Tag Archive for: Wikidata

How to estimate completeness of classes in Wikidata

The way in which general encyclopaedic knowledge is collected, curated and used has changed dramatically. Anyone in the world can edit Wikipedia at any time, as a registered user or anonymously. This happens in parallel in different languages. To include all even minority languages and avoid a misalignment of information, the Wikimedia community has created Wikidata, write our authors in this article.

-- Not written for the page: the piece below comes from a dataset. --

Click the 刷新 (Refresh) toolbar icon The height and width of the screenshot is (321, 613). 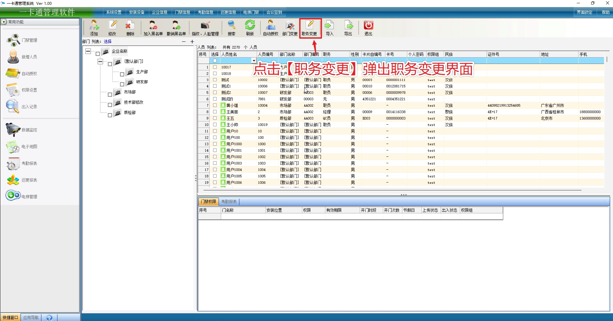(250, 28)
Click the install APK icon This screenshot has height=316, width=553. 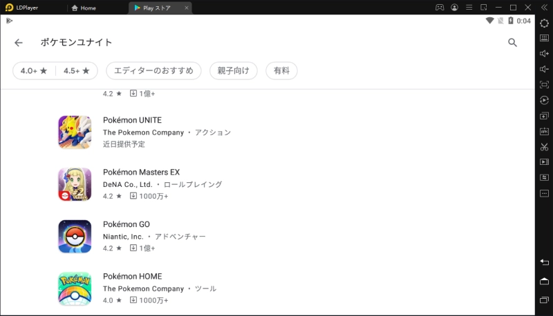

With the introduction of Wikipedia, the way common encyclopedic knowledge is collected, curated, and accessed by the majority of people vastly changed. Anyone in the world can edit Wikipedia any time, as a registered user or anonymously. The paradigm switch from an authority-based process to a democratic and self-organized collaborative process opened a wide range of new opportunities, including, for instance, the potential for a less biased narrative thanks to the crowdsourcing nature of the project, more up-to-date information and broader information coverage. However, Wikipedias in different languages evolved independently, and often topics being edited in, e.g., the English Wikipedia were not updated simultaneously to other Wikipedias, leading to a misalignment of information, leaving especially smaller Wikipedias from minority languages behind. 

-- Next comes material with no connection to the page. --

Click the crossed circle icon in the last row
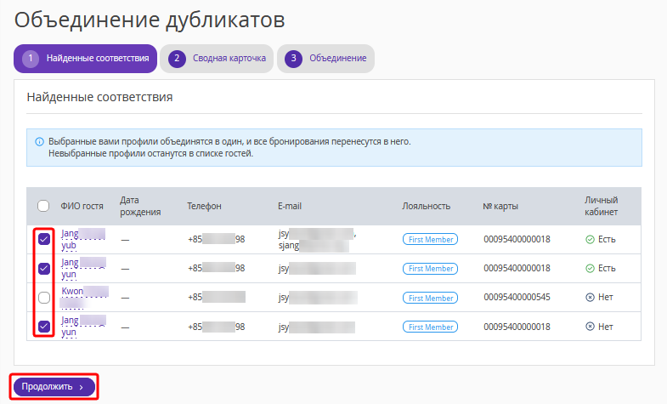 coord(590,327)
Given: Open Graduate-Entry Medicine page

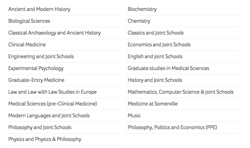Looking at the screenshot, I should point(36,80).
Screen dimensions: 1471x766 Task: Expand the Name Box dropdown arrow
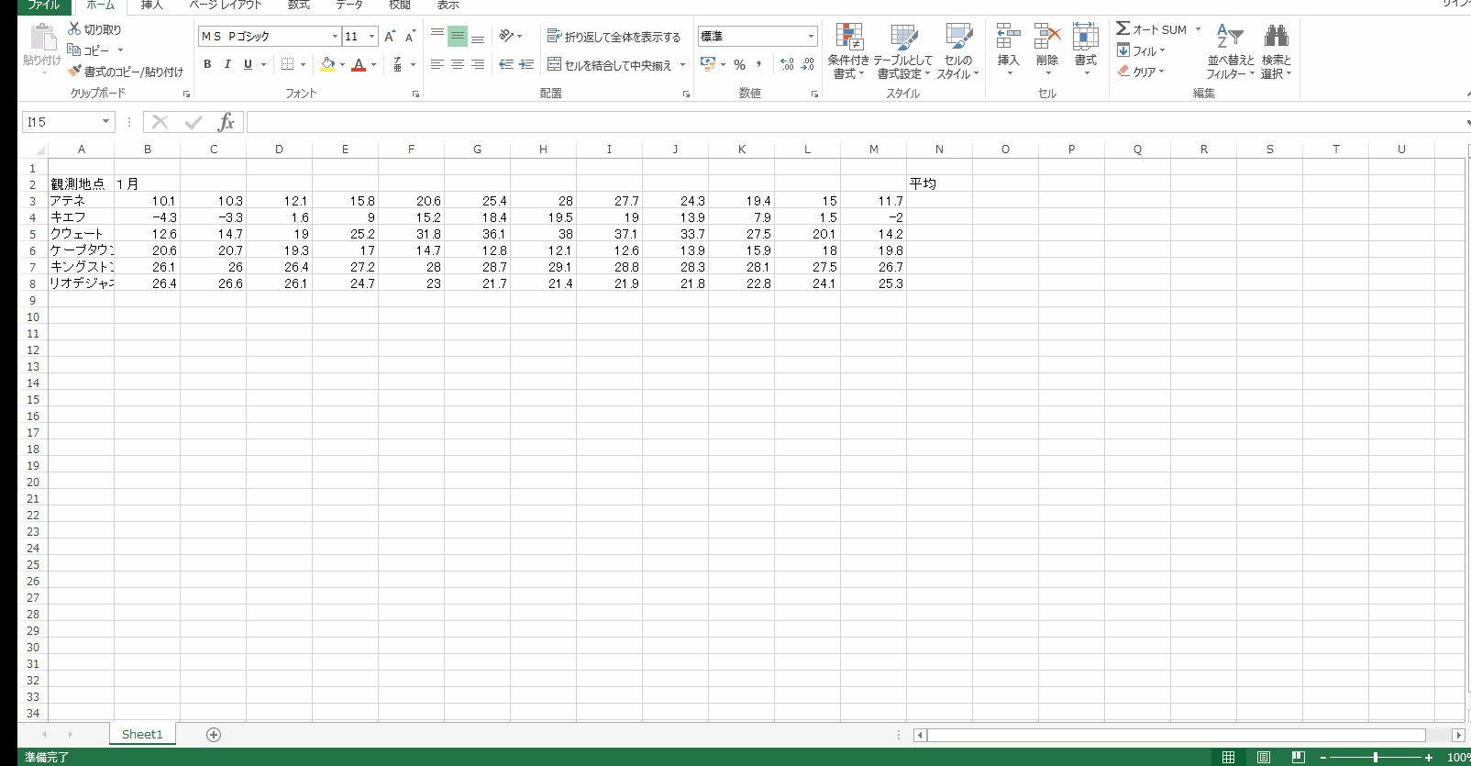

To address this problem, the Wikimedia community created Wikidata, a central and multilingual knowledge base, containing structured data that Wikipedia and other Wikimedia projects may consume to gain general information. Wikidata operates with similar community principles and wiki infrastructure as Wikipedia; it is also collaboratively curated and maintained by a large community of thousands of volunteers. With currently more than 55M data items and over 5.4K properties that help describe these data items, Wikidata is linked to many Wikimedia projects (e.g. Wikipedia, Wikimedia Commons, and Wiktionary), and has become the new interlinking hub and center of the Linked Open Data Cloud connected to sources such as Europeana, VIAF, and OpenStreetMap. Wikidata’s data is also consumed by end-user applications such as Google Search, Siri, and applications to browse scholarly information. Given the attention that Wikidata has received from data consumers and the impact that it has on Wikipedia, it is important to know if its data is complete and hence useful. 

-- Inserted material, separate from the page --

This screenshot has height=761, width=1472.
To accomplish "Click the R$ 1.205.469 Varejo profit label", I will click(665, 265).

The Challenge: Is it Complete? 

Being a collaborative, crowdsourced effort, Wikidata’s data is highly dynamic. Editors can create items individually (e.g., a new instance representing a natural disaster that just happened), or in bulk (e.g. importing data about all the pieces of art in a city) about any topic that satisfies the notability criteria defined by the community. The open curation process leads to a knowledge graph evolving dynamically and at various speeds. Moreover, the large community is composed of people with diverse backgrounds, knowledge and interests, and people edit what they know best. While such a process is beneficial for data diversity and freshness, it does not guarantee the total (or even partial) completeness of the data. Previous research (Wang et al., 1996) has shown that data consumers identify completeness as one of the key data quality dimensions, together with accuracy and freshness.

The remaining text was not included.